[PROMPT] Of the lines below, write out exactly those from the line with "is (1292, 594)." through the line with "is (600, 487).", both included, and skip the rest.

'''

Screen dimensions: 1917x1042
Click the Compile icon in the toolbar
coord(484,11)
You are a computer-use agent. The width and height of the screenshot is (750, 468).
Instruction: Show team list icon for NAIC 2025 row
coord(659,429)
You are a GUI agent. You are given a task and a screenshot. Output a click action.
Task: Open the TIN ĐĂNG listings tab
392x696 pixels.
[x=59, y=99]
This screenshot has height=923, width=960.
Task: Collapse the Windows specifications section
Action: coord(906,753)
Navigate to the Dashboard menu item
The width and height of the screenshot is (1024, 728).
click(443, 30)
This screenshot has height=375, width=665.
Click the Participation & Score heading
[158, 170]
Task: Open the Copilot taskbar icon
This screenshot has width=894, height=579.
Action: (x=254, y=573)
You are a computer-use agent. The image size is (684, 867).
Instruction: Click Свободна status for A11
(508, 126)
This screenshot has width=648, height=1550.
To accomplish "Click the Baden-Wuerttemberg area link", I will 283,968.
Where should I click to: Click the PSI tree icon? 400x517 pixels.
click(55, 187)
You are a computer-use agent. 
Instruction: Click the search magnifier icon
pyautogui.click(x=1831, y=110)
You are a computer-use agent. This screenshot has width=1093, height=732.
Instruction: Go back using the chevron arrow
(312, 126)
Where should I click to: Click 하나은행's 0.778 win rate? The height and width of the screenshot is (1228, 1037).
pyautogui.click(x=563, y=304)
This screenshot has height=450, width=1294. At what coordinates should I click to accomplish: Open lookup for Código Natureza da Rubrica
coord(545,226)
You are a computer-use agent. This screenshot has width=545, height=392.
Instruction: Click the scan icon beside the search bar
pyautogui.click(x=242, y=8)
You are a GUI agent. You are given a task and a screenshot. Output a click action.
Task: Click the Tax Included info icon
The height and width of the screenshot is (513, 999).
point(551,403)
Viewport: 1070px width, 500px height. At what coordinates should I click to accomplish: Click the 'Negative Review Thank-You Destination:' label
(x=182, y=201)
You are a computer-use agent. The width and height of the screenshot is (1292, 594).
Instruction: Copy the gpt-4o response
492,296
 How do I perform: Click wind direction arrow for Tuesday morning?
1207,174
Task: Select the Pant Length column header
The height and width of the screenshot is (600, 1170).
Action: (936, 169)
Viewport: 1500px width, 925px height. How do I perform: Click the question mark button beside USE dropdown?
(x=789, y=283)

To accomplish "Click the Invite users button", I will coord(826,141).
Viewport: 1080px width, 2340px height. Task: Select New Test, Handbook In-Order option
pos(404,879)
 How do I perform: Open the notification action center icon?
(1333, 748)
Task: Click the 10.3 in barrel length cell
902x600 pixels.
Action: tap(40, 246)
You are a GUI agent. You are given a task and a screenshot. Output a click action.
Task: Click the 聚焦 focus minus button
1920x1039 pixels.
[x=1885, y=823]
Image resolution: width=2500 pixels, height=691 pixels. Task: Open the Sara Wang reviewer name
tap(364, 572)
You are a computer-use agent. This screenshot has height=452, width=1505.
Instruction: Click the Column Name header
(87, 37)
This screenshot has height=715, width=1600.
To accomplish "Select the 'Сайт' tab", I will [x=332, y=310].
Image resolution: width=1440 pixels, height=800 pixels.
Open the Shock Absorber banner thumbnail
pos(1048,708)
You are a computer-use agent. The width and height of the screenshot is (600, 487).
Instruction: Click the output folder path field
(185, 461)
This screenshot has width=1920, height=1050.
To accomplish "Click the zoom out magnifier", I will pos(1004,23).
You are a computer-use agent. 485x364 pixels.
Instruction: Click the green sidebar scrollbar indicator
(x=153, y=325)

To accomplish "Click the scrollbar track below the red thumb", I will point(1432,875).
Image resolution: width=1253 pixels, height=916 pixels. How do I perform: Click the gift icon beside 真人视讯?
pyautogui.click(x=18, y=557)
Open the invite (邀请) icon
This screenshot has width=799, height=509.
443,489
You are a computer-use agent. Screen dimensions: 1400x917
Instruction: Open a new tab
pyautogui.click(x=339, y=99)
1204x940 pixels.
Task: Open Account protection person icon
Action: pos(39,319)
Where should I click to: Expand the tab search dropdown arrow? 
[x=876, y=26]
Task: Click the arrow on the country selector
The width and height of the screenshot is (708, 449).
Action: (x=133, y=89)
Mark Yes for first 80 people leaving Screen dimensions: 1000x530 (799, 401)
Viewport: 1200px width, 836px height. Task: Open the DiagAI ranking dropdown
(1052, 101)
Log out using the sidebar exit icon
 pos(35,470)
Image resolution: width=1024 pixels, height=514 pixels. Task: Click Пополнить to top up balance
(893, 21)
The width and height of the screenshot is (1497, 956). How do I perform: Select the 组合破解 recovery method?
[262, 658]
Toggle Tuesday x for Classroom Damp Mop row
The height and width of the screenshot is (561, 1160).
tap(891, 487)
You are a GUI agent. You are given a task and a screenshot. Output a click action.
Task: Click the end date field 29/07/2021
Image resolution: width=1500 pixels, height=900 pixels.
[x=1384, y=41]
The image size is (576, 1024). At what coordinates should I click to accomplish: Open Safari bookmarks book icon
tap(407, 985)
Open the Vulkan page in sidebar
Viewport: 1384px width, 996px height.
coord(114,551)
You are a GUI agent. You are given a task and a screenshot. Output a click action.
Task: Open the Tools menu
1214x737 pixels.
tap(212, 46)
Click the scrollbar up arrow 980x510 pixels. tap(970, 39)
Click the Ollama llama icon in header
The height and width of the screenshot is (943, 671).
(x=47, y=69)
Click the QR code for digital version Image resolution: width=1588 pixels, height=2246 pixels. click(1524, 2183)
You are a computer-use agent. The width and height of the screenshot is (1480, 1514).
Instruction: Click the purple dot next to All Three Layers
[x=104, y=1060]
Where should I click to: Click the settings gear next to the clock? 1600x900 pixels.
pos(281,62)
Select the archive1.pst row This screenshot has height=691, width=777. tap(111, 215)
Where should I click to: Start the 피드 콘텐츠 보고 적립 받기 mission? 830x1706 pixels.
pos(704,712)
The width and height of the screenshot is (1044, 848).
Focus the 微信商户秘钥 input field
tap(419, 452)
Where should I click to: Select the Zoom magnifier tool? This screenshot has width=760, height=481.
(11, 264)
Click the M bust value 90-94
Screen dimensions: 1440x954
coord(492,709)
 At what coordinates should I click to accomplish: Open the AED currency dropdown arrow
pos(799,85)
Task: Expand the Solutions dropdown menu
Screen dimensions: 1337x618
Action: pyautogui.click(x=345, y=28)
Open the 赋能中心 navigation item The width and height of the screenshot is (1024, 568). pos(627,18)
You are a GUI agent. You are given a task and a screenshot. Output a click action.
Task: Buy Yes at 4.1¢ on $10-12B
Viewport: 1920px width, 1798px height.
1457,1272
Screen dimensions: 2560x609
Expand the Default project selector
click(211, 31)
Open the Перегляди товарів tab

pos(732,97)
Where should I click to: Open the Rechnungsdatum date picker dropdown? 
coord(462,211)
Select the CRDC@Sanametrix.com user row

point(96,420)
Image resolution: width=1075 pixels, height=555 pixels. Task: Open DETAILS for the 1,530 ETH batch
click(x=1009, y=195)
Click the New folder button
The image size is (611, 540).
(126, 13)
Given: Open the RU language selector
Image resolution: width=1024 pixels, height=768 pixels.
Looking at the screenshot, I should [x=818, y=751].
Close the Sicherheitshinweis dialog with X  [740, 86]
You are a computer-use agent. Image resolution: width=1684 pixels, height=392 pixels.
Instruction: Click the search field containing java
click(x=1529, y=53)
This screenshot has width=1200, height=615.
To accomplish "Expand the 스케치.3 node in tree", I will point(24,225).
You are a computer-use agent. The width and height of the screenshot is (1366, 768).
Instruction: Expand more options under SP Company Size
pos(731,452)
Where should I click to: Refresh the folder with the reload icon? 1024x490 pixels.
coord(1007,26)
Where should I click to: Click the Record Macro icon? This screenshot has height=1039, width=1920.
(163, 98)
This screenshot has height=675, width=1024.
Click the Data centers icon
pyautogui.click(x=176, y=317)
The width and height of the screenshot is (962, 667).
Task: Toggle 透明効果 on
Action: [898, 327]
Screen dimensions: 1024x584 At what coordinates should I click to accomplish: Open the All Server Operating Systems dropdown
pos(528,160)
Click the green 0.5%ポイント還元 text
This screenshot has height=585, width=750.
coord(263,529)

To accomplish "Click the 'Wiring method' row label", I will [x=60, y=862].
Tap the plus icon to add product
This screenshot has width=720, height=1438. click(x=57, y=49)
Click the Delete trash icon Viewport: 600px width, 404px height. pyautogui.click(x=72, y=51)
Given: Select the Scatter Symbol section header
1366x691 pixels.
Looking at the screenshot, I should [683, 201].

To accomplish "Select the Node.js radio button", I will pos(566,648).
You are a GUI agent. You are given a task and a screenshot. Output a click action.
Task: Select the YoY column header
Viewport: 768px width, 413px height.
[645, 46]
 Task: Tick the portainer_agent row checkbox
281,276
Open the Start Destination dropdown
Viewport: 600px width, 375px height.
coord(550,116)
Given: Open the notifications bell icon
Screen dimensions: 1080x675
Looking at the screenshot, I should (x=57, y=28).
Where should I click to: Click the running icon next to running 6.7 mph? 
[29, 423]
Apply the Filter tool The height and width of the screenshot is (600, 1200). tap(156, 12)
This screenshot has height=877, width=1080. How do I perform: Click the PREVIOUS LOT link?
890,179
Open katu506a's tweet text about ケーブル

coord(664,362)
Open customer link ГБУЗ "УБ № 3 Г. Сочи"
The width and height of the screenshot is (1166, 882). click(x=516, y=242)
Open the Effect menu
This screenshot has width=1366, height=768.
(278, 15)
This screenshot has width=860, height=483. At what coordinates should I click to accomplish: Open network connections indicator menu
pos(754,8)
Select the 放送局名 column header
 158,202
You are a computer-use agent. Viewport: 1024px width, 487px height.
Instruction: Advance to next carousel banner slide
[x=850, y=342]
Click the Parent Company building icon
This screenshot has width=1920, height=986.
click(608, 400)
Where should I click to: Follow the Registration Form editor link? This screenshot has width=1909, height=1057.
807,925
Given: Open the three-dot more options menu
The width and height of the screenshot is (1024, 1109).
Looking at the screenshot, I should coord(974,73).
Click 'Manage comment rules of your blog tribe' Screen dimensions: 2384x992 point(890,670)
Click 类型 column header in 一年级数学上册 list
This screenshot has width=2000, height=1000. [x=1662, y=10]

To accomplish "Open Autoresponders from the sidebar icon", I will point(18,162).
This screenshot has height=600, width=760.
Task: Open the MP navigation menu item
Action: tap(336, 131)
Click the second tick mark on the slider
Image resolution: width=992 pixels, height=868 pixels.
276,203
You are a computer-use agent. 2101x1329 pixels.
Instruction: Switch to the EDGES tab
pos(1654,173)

'''

[TASK SOLUTION]
You are a computer-use agent. The width and height of the screenshot is (1292, 594).
Instruction: Copy the gpt-4o response
492,296
 How do I perform: Click wind direction arrow for Tuesday morning?
1207,174
Task: Select the Pant Length column header
The height and width of the screenshot is (600, 1170).
Action: (936, 169)
Viewport: 1500px width, 925px height. How do I perform: Click the question mark button beside USE dropdown?
(x=789, y=283)

To accomplish "Click the Invite users button", I will coord(826,141).
Viewport: 1080px width, 2340px height. Task: Select New Test, Handbook In-Order option
pos(404,879)
 How do I perform: Open the notification action center icon?
(1333, 748)
Task: Click the 10.3 in barrel length cell
902x600 pixels.
Action: tap(40, 246)
You are a GUI agent. You are given a task and a screenshot. Output a click action.
Task: Click the 聚焦 focus minus button
1920x1039 pixels.
[x=1885, y=823]
Image resolution: width=2500 pixels, height=691 pixels. Task: Open the Sara Wang reviewer name
tap(364, 572)
You are a computer-use agent. This screenshot has height=452, width=1505.
Instruction: Click the Column Name header
(87, 37)
This screenshot has height=715, width=1600.
To accomplish "Select the 'Сайт' tab", I will [x=332, y=310].
Image resolution: width=1440 pixels, height=800 pixels.
Open the Shock Absorber banner thumbnail
pos(1048,708)
You are a computer-use agent. The width and height of the screenshot is (600, 487).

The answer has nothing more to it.